● **Input records**:
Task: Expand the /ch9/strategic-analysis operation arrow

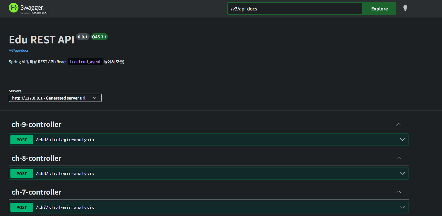Action: click(x=402, y=140)
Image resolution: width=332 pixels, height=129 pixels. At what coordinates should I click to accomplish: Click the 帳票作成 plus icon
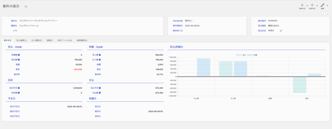point(302,5)
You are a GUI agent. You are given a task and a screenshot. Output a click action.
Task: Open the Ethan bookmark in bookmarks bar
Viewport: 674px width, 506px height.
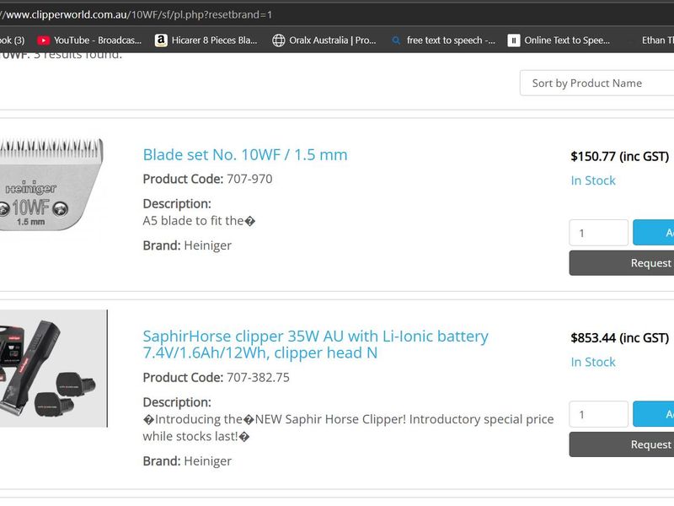657,40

● **About this exercise**:
Restate, exactly as they appear, the line with "Image resolution: width=332" and all the lines after it up to the end of the data above; images do not belong in the copy.

● **Task output**:
Image resolution: width=332 pixels, height=129 pixels. At what coordinates should I click to accomplish: Click the 帳票作成 plus icon
point(302,5)
You are a GUI agent. You are given a task and a screenshot. Output a click action.
Task: Open the Ethan bookmark in bookmarks bar
Viewport: 674px width, 506px height.
657,40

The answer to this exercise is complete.